= PASSAGE GIVEN =
##############################
Series Convergence Calculator
Test if an infinite series converges or diverges using ratio, root, and comparison tests.
Use n as the index variable. Supports ^, *, /, sin, exp, log
What Is the Series Convergence Calculator?
The Series Convergence Calculator tests an infinite series Σ aₙ for convergence or divergence using three sequential tests: the Divergence Test, Ratio Test, and Root Test. For p-series (1/nᵖ patterns), it applies the p-Series Test directly. The calculator shows the first 15 terms, partial sums, and cumulative sums at n=100 and n=1000 to visualize convergence behavior.
- ›Enter the general term aₙ as a function of n (e.g. 1/n^2, 0.5^n, (-1)^n/n)
- ›Tests are applied in order: if Divergence Test is conclusive, remaining tests are skipped
- ›Partial sum table shows the first 15 individual terms and running totals
- ›n=1000 partial sum reveals whether the series converges or grows without bound
Formula
Convergence Tests
Divergence Test
If lim aₙ ≠ 0 → diverges
Ratio Test
L = lim |aₙ₊₁/aₙ|; L<1→converges, L>1→diverges
Root Test
L = lim |aₙ|^(1/n); same L rule as ratio
p-Series
Σ 1/nᵖ: converges if p>1, diverges if p≤1
Geometric
Σ rⁿ: converges if |r|<1, sum = a/(1−r)
Alternating
Σ (−1)ⁿbₙ: converges if bₙ↓0 (Leibniz test)
##############################
= PROVIDED DATA =
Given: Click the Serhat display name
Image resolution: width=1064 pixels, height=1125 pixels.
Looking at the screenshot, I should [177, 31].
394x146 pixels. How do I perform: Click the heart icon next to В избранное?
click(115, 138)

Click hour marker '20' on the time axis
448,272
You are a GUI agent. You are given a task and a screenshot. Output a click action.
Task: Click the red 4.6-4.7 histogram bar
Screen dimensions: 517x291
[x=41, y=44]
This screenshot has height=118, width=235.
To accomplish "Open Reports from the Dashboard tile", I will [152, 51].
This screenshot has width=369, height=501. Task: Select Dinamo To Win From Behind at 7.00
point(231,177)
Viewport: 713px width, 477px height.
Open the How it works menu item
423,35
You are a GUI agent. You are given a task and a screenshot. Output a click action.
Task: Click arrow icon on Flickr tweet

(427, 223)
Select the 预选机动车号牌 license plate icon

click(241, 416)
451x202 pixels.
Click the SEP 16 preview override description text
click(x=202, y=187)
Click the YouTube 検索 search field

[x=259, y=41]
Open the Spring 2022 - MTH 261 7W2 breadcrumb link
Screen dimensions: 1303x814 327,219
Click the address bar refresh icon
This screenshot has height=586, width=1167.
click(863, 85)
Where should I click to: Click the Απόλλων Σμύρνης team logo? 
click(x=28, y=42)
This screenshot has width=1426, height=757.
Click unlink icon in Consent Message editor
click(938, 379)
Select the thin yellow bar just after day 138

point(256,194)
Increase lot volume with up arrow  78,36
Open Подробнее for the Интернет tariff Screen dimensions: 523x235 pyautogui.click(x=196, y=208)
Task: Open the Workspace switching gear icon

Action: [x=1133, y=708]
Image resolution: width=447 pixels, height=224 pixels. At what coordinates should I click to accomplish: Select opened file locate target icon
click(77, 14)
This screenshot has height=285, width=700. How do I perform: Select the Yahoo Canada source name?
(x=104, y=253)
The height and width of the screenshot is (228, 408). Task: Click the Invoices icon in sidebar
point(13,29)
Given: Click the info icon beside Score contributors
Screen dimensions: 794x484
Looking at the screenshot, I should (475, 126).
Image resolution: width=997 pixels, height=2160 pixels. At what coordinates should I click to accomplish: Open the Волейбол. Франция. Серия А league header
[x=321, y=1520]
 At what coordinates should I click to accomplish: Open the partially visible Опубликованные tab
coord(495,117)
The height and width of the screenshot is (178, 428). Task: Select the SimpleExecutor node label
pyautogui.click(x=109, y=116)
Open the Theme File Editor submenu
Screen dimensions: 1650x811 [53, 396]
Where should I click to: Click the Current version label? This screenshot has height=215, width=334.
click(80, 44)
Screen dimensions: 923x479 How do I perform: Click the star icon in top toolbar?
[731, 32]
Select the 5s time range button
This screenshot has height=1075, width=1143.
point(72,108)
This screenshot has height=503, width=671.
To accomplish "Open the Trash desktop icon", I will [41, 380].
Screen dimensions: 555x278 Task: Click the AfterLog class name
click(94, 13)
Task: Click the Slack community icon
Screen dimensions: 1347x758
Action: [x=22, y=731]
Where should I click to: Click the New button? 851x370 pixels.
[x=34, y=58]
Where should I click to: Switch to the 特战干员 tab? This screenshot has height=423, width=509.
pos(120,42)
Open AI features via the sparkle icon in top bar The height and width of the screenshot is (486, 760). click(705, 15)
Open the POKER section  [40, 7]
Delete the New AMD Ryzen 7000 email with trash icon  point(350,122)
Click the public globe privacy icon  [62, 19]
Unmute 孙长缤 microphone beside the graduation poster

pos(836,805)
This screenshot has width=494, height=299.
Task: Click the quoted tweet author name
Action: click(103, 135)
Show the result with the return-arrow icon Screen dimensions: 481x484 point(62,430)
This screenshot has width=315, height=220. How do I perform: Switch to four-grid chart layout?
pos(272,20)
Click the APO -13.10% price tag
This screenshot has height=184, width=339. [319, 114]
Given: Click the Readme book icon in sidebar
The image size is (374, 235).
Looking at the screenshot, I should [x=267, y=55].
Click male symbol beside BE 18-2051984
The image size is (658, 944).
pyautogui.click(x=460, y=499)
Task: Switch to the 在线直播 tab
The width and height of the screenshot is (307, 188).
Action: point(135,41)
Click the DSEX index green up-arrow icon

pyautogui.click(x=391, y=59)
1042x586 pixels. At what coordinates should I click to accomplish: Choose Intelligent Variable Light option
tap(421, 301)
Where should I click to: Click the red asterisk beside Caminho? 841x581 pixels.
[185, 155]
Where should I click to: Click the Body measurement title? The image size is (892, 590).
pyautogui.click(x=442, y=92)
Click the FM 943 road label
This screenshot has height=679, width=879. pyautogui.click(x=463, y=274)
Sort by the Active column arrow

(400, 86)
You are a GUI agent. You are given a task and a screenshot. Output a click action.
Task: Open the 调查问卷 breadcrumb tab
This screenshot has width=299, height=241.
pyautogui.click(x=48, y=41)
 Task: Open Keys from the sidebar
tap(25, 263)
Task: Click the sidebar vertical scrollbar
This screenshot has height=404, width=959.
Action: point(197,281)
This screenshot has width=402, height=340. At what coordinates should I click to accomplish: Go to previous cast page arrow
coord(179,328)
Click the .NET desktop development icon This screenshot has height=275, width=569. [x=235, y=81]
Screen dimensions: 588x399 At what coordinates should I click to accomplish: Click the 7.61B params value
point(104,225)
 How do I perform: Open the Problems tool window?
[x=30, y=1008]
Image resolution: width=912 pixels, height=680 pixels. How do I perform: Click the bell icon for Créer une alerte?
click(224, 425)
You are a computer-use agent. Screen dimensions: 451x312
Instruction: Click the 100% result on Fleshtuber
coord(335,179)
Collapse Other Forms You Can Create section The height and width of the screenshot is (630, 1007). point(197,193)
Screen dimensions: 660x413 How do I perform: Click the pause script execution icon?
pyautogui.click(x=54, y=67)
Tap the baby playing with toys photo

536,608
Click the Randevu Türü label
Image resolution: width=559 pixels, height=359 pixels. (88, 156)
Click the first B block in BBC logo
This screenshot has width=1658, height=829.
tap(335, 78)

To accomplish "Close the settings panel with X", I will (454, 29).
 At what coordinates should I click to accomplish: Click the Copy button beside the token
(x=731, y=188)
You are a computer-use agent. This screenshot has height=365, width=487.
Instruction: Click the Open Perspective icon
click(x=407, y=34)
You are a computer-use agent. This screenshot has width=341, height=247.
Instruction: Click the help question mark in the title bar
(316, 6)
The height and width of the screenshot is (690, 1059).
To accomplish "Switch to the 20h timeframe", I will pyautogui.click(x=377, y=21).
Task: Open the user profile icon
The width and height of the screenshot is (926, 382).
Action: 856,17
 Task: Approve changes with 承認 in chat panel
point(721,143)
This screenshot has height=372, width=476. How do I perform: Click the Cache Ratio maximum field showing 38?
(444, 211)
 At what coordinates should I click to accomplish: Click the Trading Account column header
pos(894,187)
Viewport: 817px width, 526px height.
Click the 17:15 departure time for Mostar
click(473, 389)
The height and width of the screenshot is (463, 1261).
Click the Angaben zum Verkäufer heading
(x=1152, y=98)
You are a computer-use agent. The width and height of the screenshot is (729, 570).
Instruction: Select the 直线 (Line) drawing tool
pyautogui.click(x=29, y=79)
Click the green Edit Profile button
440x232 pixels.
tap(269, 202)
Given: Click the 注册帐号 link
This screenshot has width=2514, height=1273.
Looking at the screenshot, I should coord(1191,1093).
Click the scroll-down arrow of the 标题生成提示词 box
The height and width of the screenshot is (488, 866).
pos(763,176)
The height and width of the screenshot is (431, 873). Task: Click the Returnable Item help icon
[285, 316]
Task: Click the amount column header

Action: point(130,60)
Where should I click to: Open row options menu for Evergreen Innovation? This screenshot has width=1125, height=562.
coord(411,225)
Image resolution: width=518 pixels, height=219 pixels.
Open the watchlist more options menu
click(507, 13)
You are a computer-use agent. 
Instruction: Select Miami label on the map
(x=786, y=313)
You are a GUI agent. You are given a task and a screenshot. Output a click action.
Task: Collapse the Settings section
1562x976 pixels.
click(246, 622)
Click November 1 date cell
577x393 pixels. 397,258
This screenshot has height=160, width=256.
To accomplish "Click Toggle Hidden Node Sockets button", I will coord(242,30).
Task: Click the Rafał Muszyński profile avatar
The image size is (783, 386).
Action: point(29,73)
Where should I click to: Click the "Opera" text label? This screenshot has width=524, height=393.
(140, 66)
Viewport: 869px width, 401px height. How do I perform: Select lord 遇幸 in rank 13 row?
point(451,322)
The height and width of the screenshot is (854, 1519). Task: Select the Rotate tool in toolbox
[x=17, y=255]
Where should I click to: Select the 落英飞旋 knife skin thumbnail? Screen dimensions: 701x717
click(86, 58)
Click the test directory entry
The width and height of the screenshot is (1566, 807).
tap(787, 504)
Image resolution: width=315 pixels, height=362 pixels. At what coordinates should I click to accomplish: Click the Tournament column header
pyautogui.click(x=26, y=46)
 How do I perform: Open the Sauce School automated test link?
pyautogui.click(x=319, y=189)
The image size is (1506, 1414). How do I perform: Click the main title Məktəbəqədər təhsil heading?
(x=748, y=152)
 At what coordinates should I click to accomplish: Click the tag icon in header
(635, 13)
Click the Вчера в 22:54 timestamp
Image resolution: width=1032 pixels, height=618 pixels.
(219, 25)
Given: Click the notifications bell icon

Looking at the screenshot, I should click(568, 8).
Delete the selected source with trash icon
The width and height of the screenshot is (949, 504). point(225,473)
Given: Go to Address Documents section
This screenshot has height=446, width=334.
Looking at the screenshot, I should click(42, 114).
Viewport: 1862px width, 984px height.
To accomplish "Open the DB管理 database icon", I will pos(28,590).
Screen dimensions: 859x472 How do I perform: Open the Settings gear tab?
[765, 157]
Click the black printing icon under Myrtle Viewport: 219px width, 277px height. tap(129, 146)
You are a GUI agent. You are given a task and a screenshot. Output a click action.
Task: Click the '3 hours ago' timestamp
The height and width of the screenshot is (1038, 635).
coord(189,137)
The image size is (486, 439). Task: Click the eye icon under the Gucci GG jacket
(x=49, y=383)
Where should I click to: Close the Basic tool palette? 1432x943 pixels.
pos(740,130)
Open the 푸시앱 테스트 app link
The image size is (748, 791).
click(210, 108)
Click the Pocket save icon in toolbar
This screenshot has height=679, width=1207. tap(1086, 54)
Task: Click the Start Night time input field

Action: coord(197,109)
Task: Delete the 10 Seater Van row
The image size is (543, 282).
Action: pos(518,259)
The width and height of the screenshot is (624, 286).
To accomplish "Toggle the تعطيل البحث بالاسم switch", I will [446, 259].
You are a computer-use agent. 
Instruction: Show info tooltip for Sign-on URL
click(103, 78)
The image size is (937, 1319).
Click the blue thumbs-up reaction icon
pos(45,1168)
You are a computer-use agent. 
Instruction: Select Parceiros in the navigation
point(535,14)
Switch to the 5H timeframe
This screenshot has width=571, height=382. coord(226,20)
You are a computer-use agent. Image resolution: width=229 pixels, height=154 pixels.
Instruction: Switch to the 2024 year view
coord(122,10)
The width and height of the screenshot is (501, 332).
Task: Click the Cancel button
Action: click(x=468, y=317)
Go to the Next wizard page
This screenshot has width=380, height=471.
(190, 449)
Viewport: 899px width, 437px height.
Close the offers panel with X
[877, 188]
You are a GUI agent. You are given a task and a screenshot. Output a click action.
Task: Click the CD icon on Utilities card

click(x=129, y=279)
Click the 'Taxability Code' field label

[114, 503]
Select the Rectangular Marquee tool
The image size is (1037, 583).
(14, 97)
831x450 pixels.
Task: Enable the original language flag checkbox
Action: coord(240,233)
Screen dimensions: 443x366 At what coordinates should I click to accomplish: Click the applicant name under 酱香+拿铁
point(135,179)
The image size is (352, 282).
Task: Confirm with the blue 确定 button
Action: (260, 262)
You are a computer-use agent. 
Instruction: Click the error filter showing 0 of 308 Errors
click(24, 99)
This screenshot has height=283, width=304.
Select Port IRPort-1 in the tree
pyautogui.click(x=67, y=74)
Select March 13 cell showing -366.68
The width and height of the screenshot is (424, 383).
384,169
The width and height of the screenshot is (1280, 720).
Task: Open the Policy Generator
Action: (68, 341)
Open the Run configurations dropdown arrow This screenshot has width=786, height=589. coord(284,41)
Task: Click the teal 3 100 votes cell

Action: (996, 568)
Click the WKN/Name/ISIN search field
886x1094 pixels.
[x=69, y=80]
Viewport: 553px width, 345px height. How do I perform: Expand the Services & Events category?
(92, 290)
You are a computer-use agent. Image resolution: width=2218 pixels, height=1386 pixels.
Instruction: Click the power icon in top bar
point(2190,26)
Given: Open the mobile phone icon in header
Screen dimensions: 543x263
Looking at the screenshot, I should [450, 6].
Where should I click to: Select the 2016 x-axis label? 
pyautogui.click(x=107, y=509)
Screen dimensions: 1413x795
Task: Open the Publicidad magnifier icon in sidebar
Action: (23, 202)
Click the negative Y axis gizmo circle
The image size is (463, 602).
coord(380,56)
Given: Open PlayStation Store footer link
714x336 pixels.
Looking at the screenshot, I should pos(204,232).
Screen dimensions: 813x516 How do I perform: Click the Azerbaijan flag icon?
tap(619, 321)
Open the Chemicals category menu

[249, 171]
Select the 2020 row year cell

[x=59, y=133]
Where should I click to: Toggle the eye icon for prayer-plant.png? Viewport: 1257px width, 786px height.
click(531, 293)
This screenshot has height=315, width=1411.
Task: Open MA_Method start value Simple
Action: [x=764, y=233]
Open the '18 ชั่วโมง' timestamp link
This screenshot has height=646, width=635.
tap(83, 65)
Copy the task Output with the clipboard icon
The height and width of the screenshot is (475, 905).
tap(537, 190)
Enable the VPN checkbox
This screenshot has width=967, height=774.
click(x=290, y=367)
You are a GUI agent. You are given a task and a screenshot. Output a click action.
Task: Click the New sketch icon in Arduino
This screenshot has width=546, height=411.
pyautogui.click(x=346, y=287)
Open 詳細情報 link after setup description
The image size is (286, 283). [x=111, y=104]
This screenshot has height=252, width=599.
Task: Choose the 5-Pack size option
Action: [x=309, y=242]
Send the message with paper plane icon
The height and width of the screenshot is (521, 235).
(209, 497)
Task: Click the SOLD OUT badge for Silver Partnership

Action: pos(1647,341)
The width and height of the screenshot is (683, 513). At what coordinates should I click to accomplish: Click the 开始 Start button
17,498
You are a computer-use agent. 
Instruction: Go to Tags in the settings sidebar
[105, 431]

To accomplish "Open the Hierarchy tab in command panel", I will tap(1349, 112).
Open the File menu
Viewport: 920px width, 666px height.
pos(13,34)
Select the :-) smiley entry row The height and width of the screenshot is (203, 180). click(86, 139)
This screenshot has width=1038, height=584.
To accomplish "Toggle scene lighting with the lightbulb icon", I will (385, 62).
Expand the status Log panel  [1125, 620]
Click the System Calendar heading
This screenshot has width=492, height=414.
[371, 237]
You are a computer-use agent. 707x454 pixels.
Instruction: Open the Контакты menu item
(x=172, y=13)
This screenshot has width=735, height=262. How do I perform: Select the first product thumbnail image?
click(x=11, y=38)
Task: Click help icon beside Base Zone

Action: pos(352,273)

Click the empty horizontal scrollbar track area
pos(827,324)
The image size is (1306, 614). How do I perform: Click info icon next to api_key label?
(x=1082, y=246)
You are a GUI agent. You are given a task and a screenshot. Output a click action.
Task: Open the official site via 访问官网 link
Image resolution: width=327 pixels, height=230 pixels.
##############################
= INSTRUCTIONS =
• A. In the series convergence calculator text, retype the portion starting at "The Series Convergence Calculator tests" and ending at "1/n^2, 0.5^n, (-1)^n/n)".
• B. Write what comes next in the series convergence calculator text, picking up after its last line.
You won't need the items for anything here.

= ANSWER SET =
• A.
The Series Convergence Calculator tests an infinite series Σ aₙ for convergence or divergence using three sequential tests: the Divergence Test, Ratio Test, and Root Test. For p-series (1/nᵖ patterns), it applies the p-Series Test directly. The calculator shows the first 15 terms, partial sums, and cumulative sums at n=100 and n=1000 to visualize convergence behavior.
- ›Enter the general term aₙ as a function of n (e.g. 1/n^2, 0.5^n, (-1)^n/n)

• B.
How to Use
- 1Enter the general term aₙ as an expression in n (the index variable)
- 2Set the starting index n (usually 1; use 0 for geometric series 0.5^n)
- 3Click Test Convergence, the verdict and all test results appear
- 4Review each test: Divergence, p-Series (if applicable), Ratio, and Root
- 5The partial sum table shows the first 15 terms and their running total
- 6Use the preset buttons to test classic series: 1/n², harmonic, geometric, alternating
Example Calculation
Σ 1/n² (Basel problem, starts at n=1):
p-Series test: p = 2 > 1 → CONVERGES
Ratio test: L = (1/(n+1)²) / (1/n²) = n²/(n+1)² → 1 (inconclusive)
Root test: L = (1/n²)^(1/n) → 1 (inconclusive)
Verdict: CONVERGES (confirmed by p-Series test)
Sum = π²/6 ≈ 1.6449340688... (Euler, 1735)
Partial sum n=100: 1.63498
Partial sum n=1000: 1.64393
The Harmonic Series diverges
Σ 1/n is the famous harmonic series. Despite aₙ → 0, the series diverges. This is the classic example showing that aₙ → 0 is necessary but not sufficient for convergence. The partial sums grow without bound, just very slowly.
Understanding Series Convergence
Convergence Test Decision Guide
| Series Type | Best Test | Verdict Condition | Example |
|---|---|---|---|
| Geometric rⁿ | Ratio Test | |r| < 1 | Σ (1/2)ⁿ → converges |
| p-series 1/nᵖ | p-Series Test | p > 1 | Σ 1/n² → converges |
| Factorial n! | Ratio Test | L < 1 | Σ n!/10ⁿ → diverges |
| Alternating (−1)ⁿbₙ | Leibniz/Alt. | bₙ ↓ 0 | Σ (−1)ⁿ/n → converges |
| Obvious divergence | Divergence | aₙ ↛ 0 | Σ n/(n+1) → diverges |
| Comparison | Comparison | Bound by known | Σ 1/(n²+1) ~ Σ 1/n² |
Frequently Asked Questions
What is an infinite series?
The key question for every infinite series is: does the sum approach a finite value, or does it grow without bound (or oscillate)?
- ›Convergent: Σ (1/2)ⁿ = 1 + 0.5 + 0.25 + ⋯ = 2 (geometric series)
- ›Divergent: Σ 1/n = 1 + 0.5 + 0.33 + ⋯ → ∞ (harmonic series)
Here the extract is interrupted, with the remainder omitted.